I tried naively enclosing Dispatches with timestamp queries (ID3D11Query) and it failed to give reasonable results. First Dispatch seems to take long time, few next are below microsecond. I suppose gpu ends first dispatch after pipeline is ready for executing ComputeShaders, and following dispatches just pop in when there is place for new threads. Any synchronizations between them seem to be handled after that with no impact on dispatch timestamps. Unfortunately Nvidia Nsight works really slow on my pcm so is there any way of measuring Compute Shader execution time using ID3D11Query or similar approach? I am afraid there is no simple solution with current API.
Compute Shader execution time
Members - Reputation: 1155
Posted 01 August 2013 - 06:52 AM
Have you tried using Intel GPA? I've had good Compute Shader dispatch time measurement using that tool (it does not require an Intel GPU for most functionality).

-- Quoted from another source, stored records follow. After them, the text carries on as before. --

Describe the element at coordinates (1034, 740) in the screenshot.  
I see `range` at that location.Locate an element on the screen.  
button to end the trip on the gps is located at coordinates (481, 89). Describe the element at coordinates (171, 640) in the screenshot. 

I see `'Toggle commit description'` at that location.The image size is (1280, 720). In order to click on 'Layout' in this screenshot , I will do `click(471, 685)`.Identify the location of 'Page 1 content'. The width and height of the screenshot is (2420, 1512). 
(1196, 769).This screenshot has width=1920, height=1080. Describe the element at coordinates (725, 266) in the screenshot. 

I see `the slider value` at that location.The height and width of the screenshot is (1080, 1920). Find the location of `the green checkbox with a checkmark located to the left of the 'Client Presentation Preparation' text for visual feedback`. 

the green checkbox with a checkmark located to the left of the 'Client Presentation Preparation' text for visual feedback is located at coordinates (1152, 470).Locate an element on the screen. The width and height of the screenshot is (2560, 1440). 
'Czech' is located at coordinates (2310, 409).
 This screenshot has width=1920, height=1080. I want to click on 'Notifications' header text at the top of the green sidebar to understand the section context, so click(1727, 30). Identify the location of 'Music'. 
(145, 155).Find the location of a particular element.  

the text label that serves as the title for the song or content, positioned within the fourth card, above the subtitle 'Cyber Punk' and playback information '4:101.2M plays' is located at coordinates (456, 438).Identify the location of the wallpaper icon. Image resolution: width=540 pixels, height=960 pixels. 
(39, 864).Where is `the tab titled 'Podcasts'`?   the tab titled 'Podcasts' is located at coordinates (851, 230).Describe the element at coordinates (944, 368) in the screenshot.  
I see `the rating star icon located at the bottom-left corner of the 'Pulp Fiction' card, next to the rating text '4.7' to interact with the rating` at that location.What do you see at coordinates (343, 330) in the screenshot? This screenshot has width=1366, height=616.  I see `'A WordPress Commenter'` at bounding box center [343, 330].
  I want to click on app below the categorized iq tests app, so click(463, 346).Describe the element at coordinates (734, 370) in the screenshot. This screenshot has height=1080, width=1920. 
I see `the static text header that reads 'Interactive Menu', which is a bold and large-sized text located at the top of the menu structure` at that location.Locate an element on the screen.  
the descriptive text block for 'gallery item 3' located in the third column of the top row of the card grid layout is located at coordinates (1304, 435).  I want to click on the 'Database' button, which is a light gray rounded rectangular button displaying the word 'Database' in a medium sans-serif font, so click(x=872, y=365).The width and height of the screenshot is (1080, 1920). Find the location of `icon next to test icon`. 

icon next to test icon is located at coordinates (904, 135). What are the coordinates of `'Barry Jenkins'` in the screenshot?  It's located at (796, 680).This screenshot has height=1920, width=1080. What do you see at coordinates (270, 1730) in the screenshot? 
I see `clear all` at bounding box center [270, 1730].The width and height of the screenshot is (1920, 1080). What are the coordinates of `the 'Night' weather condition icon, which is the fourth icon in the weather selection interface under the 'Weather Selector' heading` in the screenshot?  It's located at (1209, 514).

Adam Miles - Senior Software Development Engineer - Xbox Advanced Technology Group
Moderators - Reputation: 16169
Posted 01 August 2013 - 12:49 PM
The problem with timestamp queries is that they just tell you the amount of time it takes for the GPU's command processor to reach a certain point in the command buffer. Actually measuring the amount of time it takes for a Draw or Dispatch call is more complicated than that, because the GPU can be executing multiple Draw/Dispatch calls simultaneously. Since there can be lots of things in flight, the command processor generally won't wait for a Draw/Dispatch to finish before moving on and executing the next command. So if you just wrap a single Dispatch call, all you'll get is the amount of time for the CP to start the Dispatch and then move on. To get any sort of accurate timing info that need to wrap your Begin/End around something that will cause the driver to insert a sync point, or try to force a sync point yourself. Typically any Dispatch or Draw that reads from the output of another Dispatch or Draw will cause the GPU to sync. But of course inserting artificial sync points will hurt your overall efficiency by preventing multiple Draw/Dispatch calls from overlapping, so you have to be careful.
On a related note, this is related to why Nsight will give you the "sync" and "async" timings for a Draw or Dispatch call. The "sync" value gives you the time it takes to execute the call if it's the only call being executed on the GPU, while the "async" value gives you the time it took to execute with all of the other Draw/Dispatch calls being executed during the frame.
Members - Reputation: 135
Posted 02 August 2013 - 02:53 AM
@MJP: I tried some CopySubresourceRegion for dummy buffers between dispatches and driver is too smart for that. Inserting artificial synchronization points might work, but I won't do it until every other option fails. It seems nightmare to keep code understandable after that.
@ATEFred: Is it only when gpu must sync between them, or it always happens? It would be strange if gpu stalled on each dispatch with idle shading units.